- **DOCUMENT TEXT**:
** BEGIN **
There are many versions of the story of the starfish on the beach. This is the one that over the past 15 or so years has guided the remarkable work of the International Table Tennis Federation as it has grown to become a powerful force for one-on-one change and, as well, a vehicle for the notion that sport can help promote peace in even the farthest reaches of our world:
A storm washes up thousands upon thousands of starfish on the sand. An older man walking along the shore notices a boy who seems to be dancing. The gentleman comes close and sees the boy is not dancing but throwing starfish, one by one, back into the sea.
“Why are you doing that?” the older man asks. “You can’t save them all. You can’t possibly make a difference!”
At that, the boy bends down and throws a starfish into the water. And then another. And yet another.
He says: “Saved that one. And that one. And that one.”
Earlier this month, at its annual general meeting, which this year was held in Tokyo, the ITTF brought both Mali, in Africa, and the U.S. Virgin Islands on board as national associations. Those two lifted the total of member federations on the ITTF roster to 220, tying the international volleyball federation, FIVB, for most in the world.
Afghanistan, for instance, became a member in 2005; Papua New Guinea in 2009; Chad in 2012.
Just for comparison: track and field’s global federation, the IAAF, has 212 member federations.
Only five outliers have a national Olympic committee — for context, again, there are 204 formally recognized NOCs — but are not yet recognized as an ITTF national association. Four are African: Guinea-Bissau, Cape Verde, Sao Tome & Principe and Eritrea. The fifth: Bahamas.
The ITTF goal is to have all five in the fold by the Rio 2016 Summer Olympics.
To show you the reach of table tennis:
The Pacific island nation of Vanuatu sent five athletes to the 2012 London Games. Two of the five played table tennis.
Until 2012, the Middle Eastern state of Qatar had never before sent women to the Summer Games. It sent four women to London. One was a 17-year-old table tennis player, Aia Mohamed.
The ITTF story is all the more notable because table tennis — in the aftermath of 1970s ping-pong diplomacy — became an Olympic sport only in 1988, at the Seoul Summer Games.
It wasn’t until 1999 that the ITTF’s formal development program got underway. By then, the ITTF had 180 members. The program was launched with $60,000 — $30,000 from the federation itself and $30,000 from the Oceania confederation of Olympic committees.
Now it has grown, all in, to nearly $2 million annually.
At the beginning, the program had a “staff” of one.
Now it has a full-time staff of 10, part-time of 100, serving over 100 nations -- all of it part of the ultimate goal, according to ITTF chief executive Judit Farago, of table tennis being recognized as a top-five sport in the Olympic movement.
To be obvious:
Soccer is the easiest game to organize, because all you need, really, is a ball. Then come basketball and volleyball, because you need a ball and a net. Then table tennis, because you need the rackets, a ball, a net (or a board or even boxes); and then anything, literally almost anything, can serve as the table, including a door, a table (to be even more obvious), a sheet of marine plywood (widely available throughout the world), school desks pushed together, whatever.
** END **
- **LISTED ENTRIES**:
** BEGIN **
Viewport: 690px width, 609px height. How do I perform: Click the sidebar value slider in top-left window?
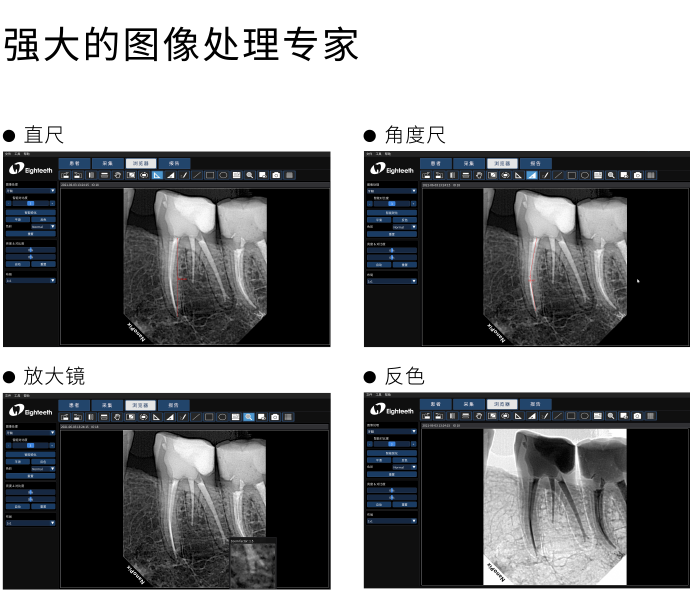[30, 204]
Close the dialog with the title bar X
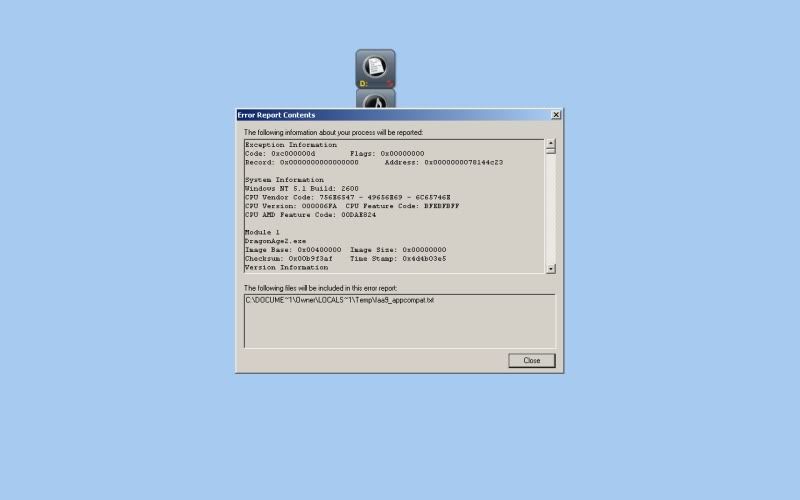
** END **
** BEGIN **
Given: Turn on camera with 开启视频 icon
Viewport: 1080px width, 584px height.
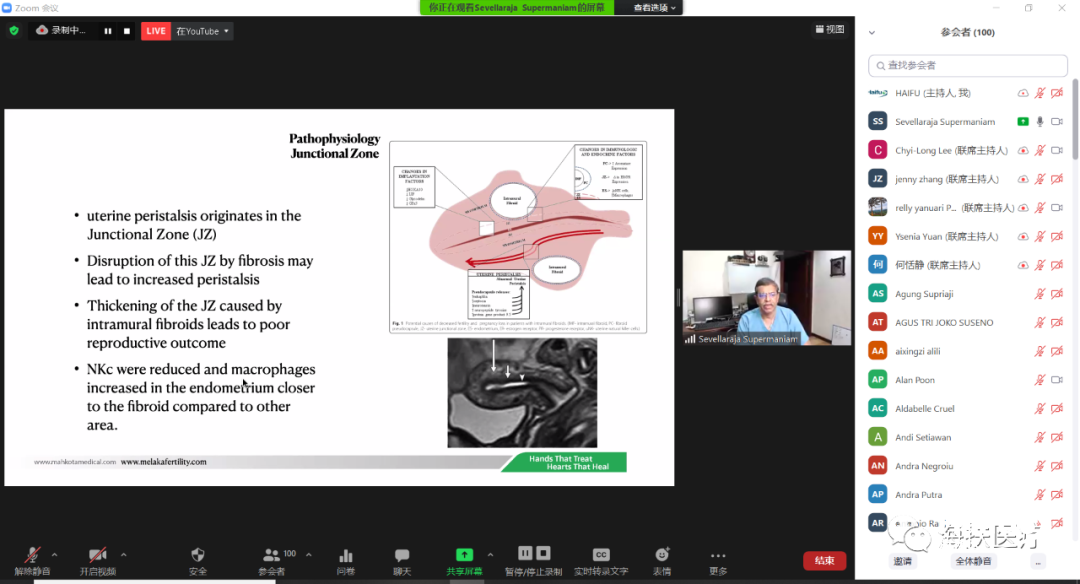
** END **
- **DIRECTIVE 1**:
Output the passage of the table tennis article from "There are many" up to and including "And yet another.", copied word for word.
- **DIRECTIVE 2**:
Give as a JSON list of strings the entry lines from the line with "Given: Turn on camera with 开启视频 icon" up to and including the line with "Viewport: 1080px width, 584px height.", one string per line, with blank lines left out.

- **RESPONSE 1**:
There are many versions of the story of the starfish on the beach. This is the one that over the past 15 or so years has guided the remarkable work of the International Table Tennis Federation as it has grown to become a powerful force for one-on-one change and, as well, a vehicle for the notion that sport can help promote peace in even the farthest reaches of our world:
A storm washes up thousands upon thousands of starfish on the sand. An older man walking along the shore notices a boy who seems to be dancing. The gentleman comes close and sees the boy is not dancing but throwing starfish, one by one, back into the sea.
“Why are you doing that?” the older man asks. “You can’t save them all. You can’t possibly make a difference!”
At that, the boy bends down and throws a starfish into the water. And then another. And yet another.

- **RESPONSE 2**:
[
  "Given: Turn on camera with 开启视频 icon",
  "Viewport: 1080px width, 584px height."
]